From the entries that follow, pick out all lines holding "dimensions".
____ The data
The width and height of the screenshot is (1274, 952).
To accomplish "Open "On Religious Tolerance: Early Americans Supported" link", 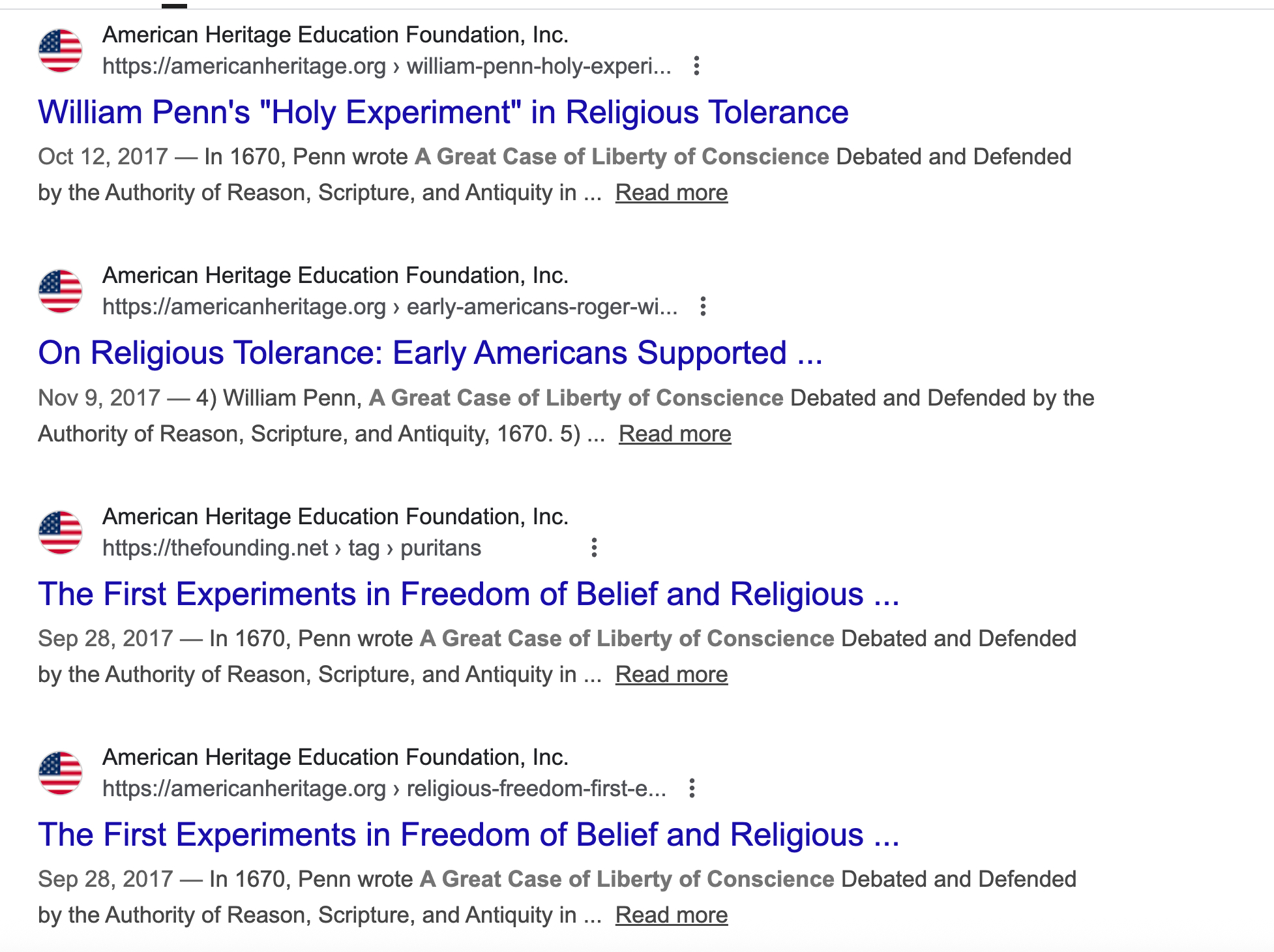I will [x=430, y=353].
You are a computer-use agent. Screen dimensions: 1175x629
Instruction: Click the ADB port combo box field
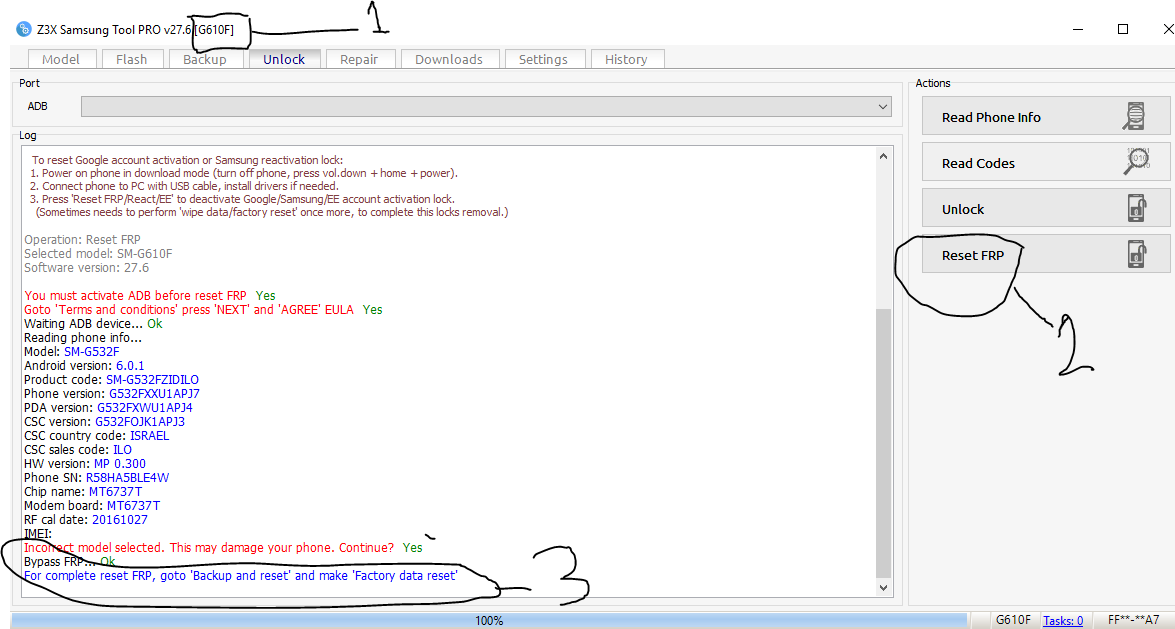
________
____ The data
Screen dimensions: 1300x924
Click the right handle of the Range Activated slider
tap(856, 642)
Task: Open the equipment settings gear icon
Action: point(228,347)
________
- **Solution for this exercise**:
You are a computer-use agent. Screen dimensions: 1175x629
Screen dimensions: 1300x924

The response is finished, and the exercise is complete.